デイルマーク一非情な男と言われる伯爵ハッドが支配する南部の地で、豊かな小作農の1人息子として生まれ、幸せに育っていたミット。しかし小作地一帯の小作料がどんどん値上げされ、その小作料が払えなくなった一家はとうとう小作地から追い立てられることに。一足先にホーランド港で働くようになっていたミットの父に続いて、もうじき6歳のミットと母のミルダもまたホーランドの街へと向かいます。港にほど近い大きな共同住宅のひと間での貧しい暮らしは、ひどい暮らしでした。両親には既に笑いはなく、口喧嘩の絶えない毎日。しかも父親は<ホーランドの自由の民>という漁師中心の地下組織に参加していたのです。そんなある日、父親は若い組織員たちを煽って伯爵の倉庫に火をつけようとするのですが、内部の人間の裏切りによって、伯爵の次男・ハーチャドの兵に捕らえられてしまいます。裏切ったのは古参の組織員たち、シリオールとディデオとハムだったと聞いたミットは、彼らとハッド伯爵を見返すために、シリオールの申し出を受けて、漁師の見習いとして働き始めることに。(「DROWNED AMMET」田村美佐子訳)

デイルマーク王国史の第2巻。
物語は1巻の「詩人たちの旅」とは同時期の物語のようですが、直接的な関連性はほとんどなく、1つの独立した物語となっています。幸せから不幸のどん底へと突き落とされミットの貧民街での生活。地下組織の存在と伯爵暗殺計画、そして逃亡。「詩人たちの旅」では登場人物それぞれに何かいい所があり、夫を亡くしてすぐに別の人間と結婚してしまったレニーナの行動に驚かされた程度だったのですが、こちらでは主人公のミットもその両親も伯爵の孫娘のヒルディ(ヒルドリダ)も好きになれず、前半は読むのが辛かったです。深く考えることもなく感情に流されるままに行動するミット、自分のことしか考えていない子供のような両親、世間知らずの我侭なヒルドリア… しかし後半になって<風の道号>での海洋冒険譚となると、急速にテンポ良く面白くなりました。嵐での場面などもなかなかの迫力。前半は苦労しましたが、読み終えてみれば1巻同様とても吸引力の強い物語であったことが分かります。

▸ データ:
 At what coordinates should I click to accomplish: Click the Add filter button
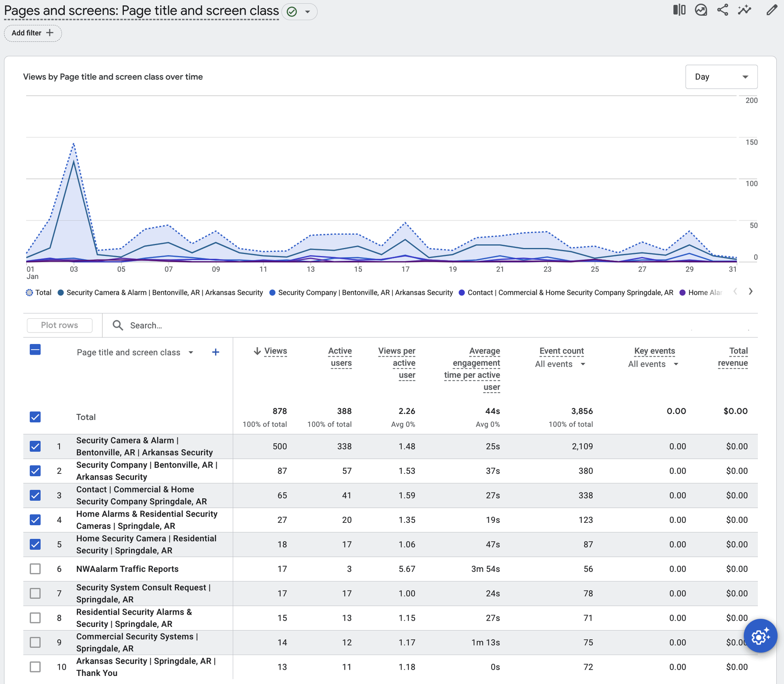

▸ 目的 1: デイルマーク王国史の書評から、「物語は1巻の「詩人たちの旅」」を含む語句で始まり「語であったことが分かります。」の後で終わる部分を、一字も変えずに抜き出してください。
▸ 目的 2: デイルマーク王国史の書評を、最後の文に続けて書き進めてください。
データはこの作業にまったく関わりません。

▸ 結果 1:
物語は1巻の「詩人たちの旅」とは同時期の物語のようですが、直接的な関連性はほとんどなく、1つの独立した物語となっています。幸せから不幸のどん底へと突き落とされミットの貧民街での生活。地下組織の存在と伯爵暗殺計画、そして逃亡。「詩人たちの旅」では登場人物それぞれに何かいい所があり、夫を亡くしてすぐに別の人間と結婚してしまったレニーナの行動に驚かされた程度だったのですが、こちらでは主人公のミットもその両親も伯爵の孫娘のヒルディ(ヒルドリダ)も好きになれず、前半は読むのが辛かったです。深く考えることもなく感情に流されるままに行動するミット、自分のことしか考えていない子供のような両親、世間知らずの我侭なヒルドリア… しかし後半になって<風の道号>での海洋冒険譚となると、急速にテンポ良く面白くなりました。嵐での場面などもなかなかの迫力。前半は苦労しましたが、読み終えてみれば1巻同様とても吸引力の強い物語であったことが分かります。

▸ 結果 2:
結局「詩人たちの旅」もこの「聖なる島々へ」も、どちらも両親と決別し、子供たちが自分の足で立ち上がることになる物語なのですね。そして既に形骸化していたはずのお祭りにも確かに潜んでいた真実、まだまだ謎の多い存在である古い神々の存在によって、ミットは自分の進むべき道を知ることになります。最後にミットが出会う不思議な力に関しては、やや説明不足のような気もしますし、1巻同様それで一件落着というのが物足りない気がするのですが、やはりこれから先に繋がっていくのでしょうか。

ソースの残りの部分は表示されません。